Moderatörlüğünü Engin Ataç’ın yaptığı panelde Pınar Bedirhanoğlu Türkiye’de kriz yönetiminin sınırlarını, Nilgün Erdem az gelişmiş ülkelerde borç açmazı ve Türkiye’nin dış dengesini, Oğuz Oyan ise Türkiye’nin 21’inci yüzyıl tarımda bağımlılığın pekişmesini anlattı.
Pınar Bedirhanoğlu Türkiye’de kriz yönetiminin sınırları konusunda konuştu. “1970’lerde yaşanan krizle birlikte ABD, krizlerden sermayesini finansallaştırarak çıkmayı tercih etti. Bu dünyada da bir dalga yaşattı. Borç üzerinden bir finansallaşma” diyen Bedirhanoğlu, mevcut borçların ödenmesinin zorluğuna değinerek, “Borç ödeme ertelenecektir ama ertelendikçe de o kadar sert gelecektir” diye konuştu.
Nilgün Erdem ise konuşmasında Arjantin, Braezilya, Meksika, Hindistan ve Türkiye’nin borç stokları, rezervleri, dış borç-GSYH karşılaştırması yaptı. Eski Milli Gelir Serisi ile yeni seri karşılaştırmasına da yer veren Erdem, yeni seride yatırım ve tasarrufların arttığını göründüğünü belirtti.

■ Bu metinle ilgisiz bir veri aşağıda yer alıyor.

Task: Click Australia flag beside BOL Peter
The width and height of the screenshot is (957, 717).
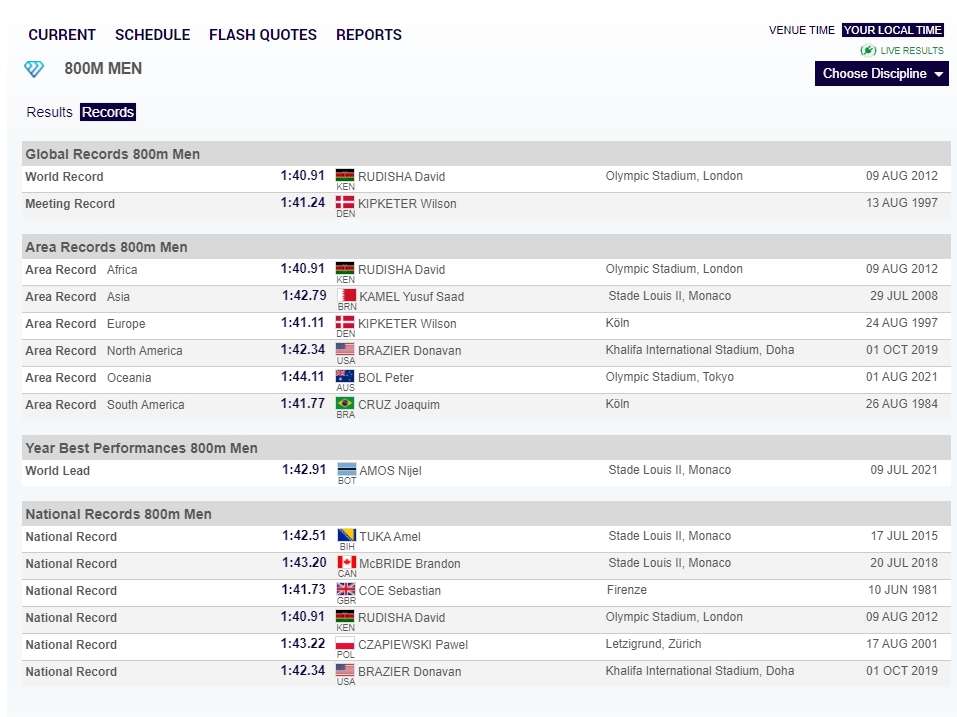Action: pos(345,377)
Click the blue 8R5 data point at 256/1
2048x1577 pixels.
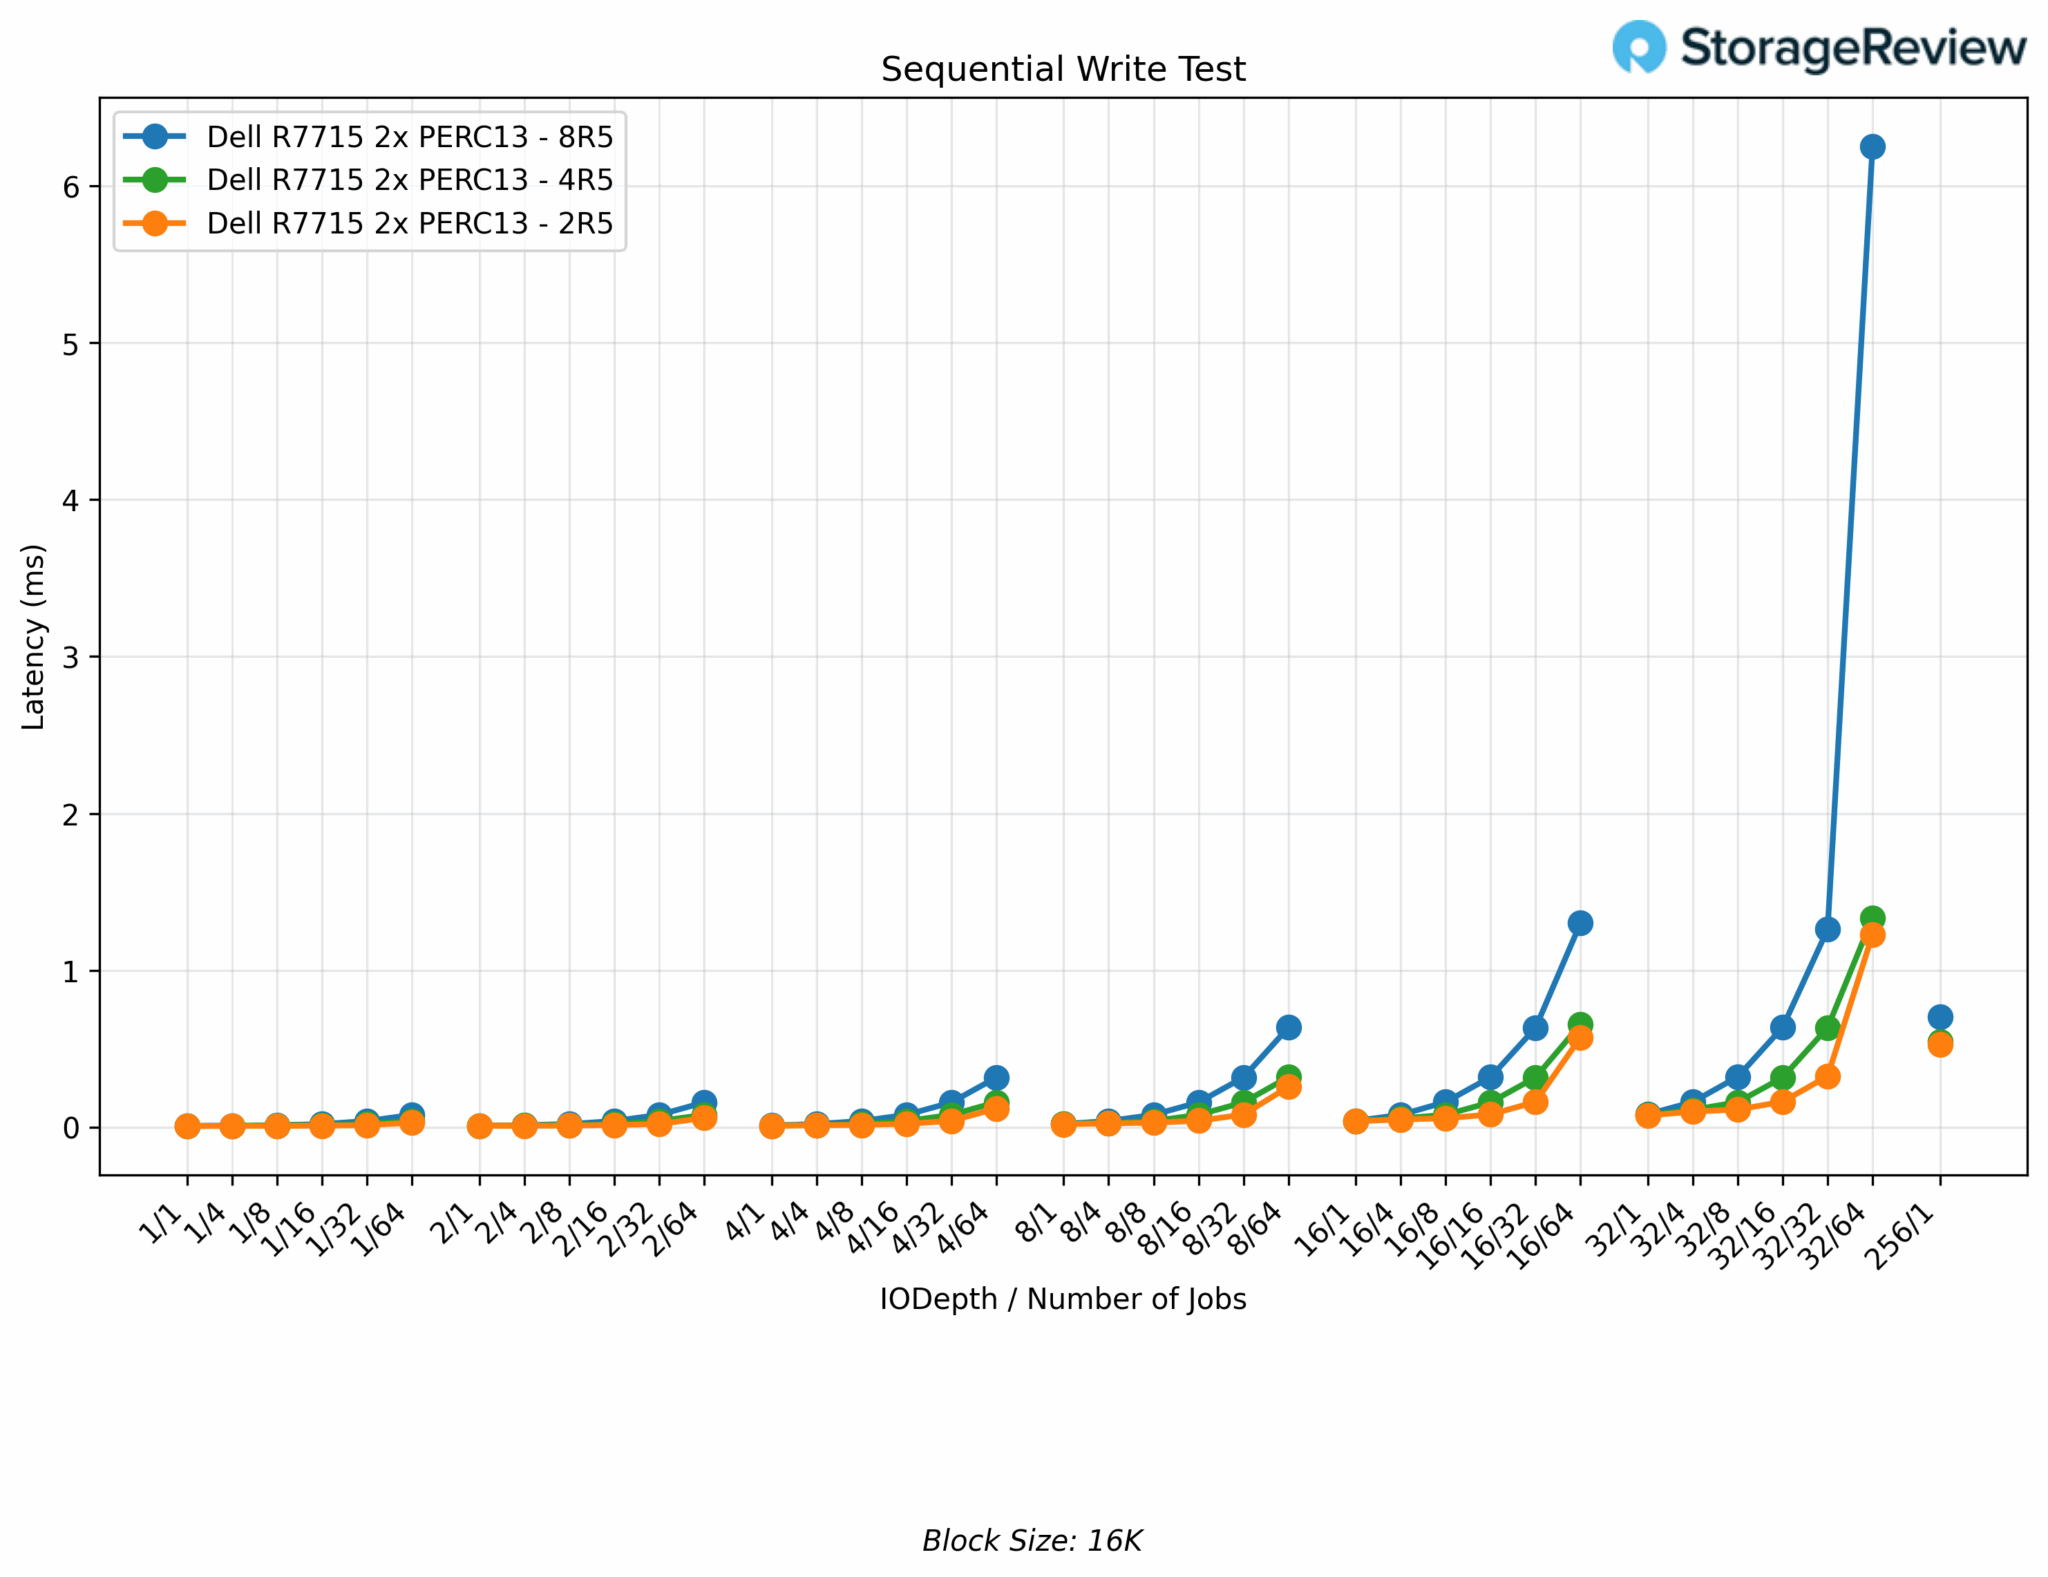1940,1017
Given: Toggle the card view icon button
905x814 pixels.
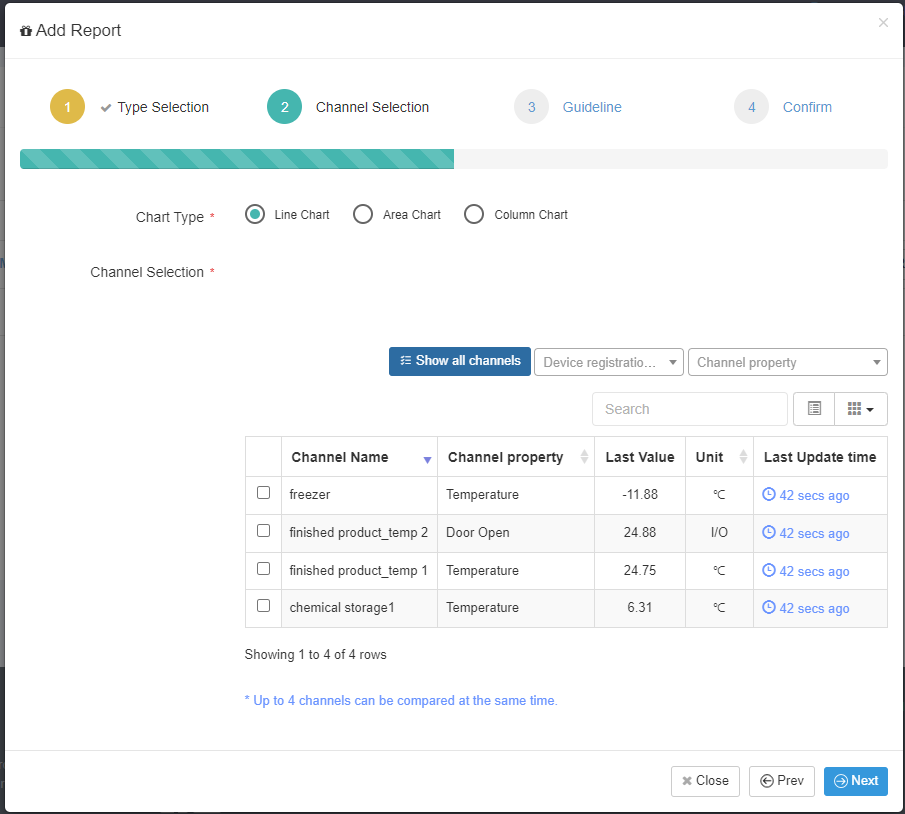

Oğuz Oyan, Türkiye’nin 21’inci yüzyıl tarımda bağımlılığın pekişmesini anlattı.Terminatör Tohum olarak adlandırılan tohumlarla tohumda dış bağımlılığın sürdürülemez noktaya geldiğini söyleyen Oyan, var olan desteklerin de küçük çiftçiye bir faydasının olmadığını, zengin çiftçiye yaradığını söyledi. Tarımsal nüfusun hızlı bir şekilde yaşlandığına dikkat çeken Oyan, yanlış tarım politikaları nedeniyle 3 milyon dekar arazinin tarımdan koptuğunu sözlerine ekledi.
Oturum sonundaki soru cevap kısmında izleyiciler, paneli, akademinin halkla buluşması olarak gördüklerini ve bundan memnuniyet duyduklarını söylediler.